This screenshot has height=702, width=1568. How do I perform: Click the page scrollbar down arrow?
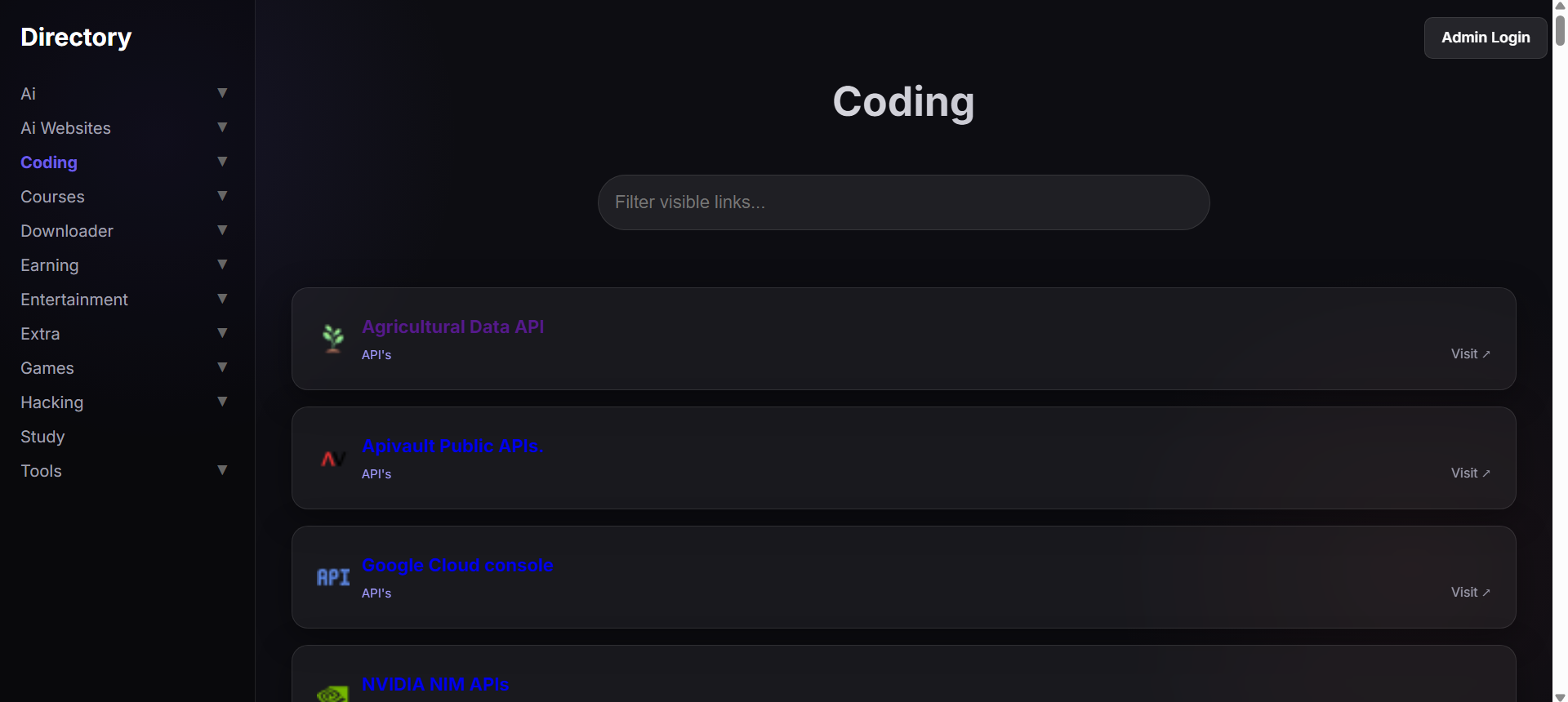pyautogui.click(x=1560, y=696)
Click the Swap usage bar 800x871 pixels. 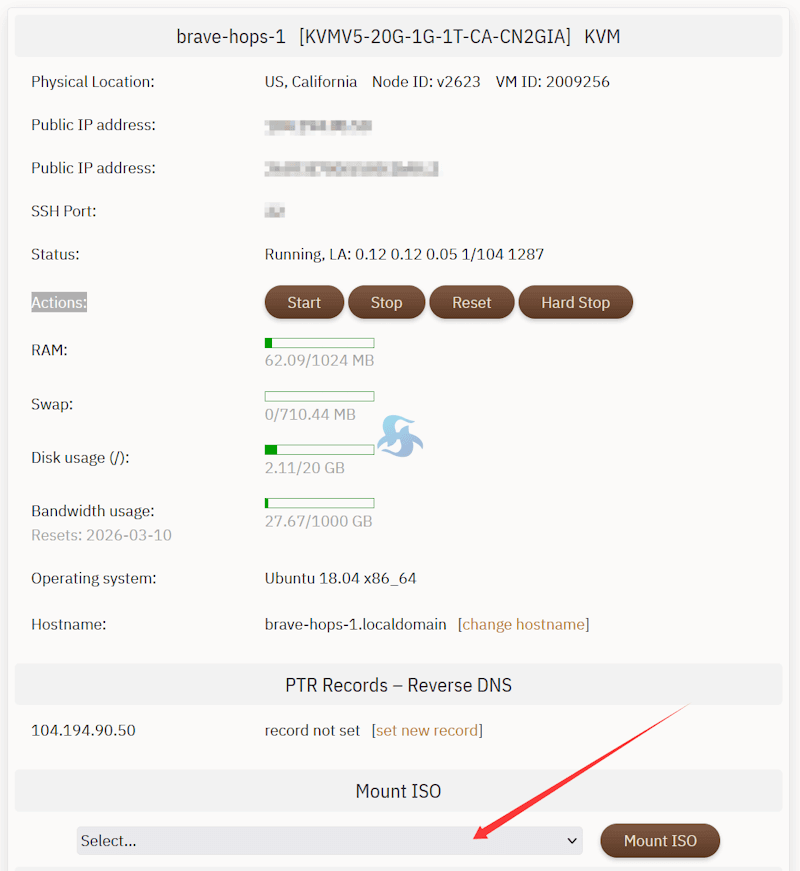(319, 396)
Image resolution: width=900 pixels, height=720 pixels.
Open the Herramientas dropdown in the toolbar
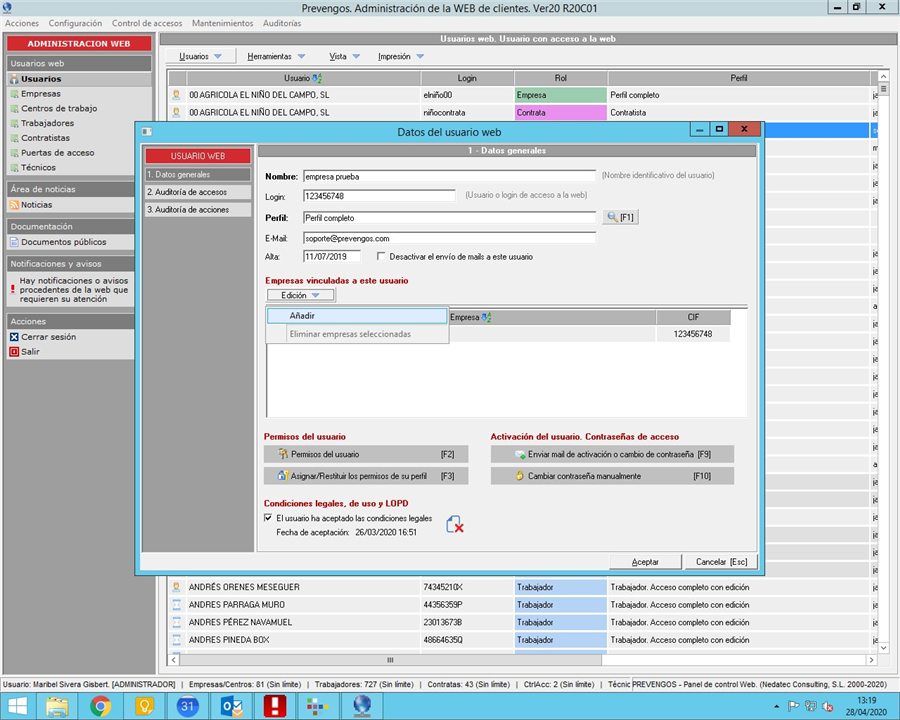pyautogui.click(x=277, y=57)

━━━━━━━━

Exercise brief:
In the data above, find the line containing "Image resolution: width=900", then output it and every later line exactly, without the pictures.

Answer for this exercise:
Image resolution: width=900 pixels, height=720 pixels.
Open the Herramientas dropdown in the toolbar
pyautogui.click(x=277, y=57)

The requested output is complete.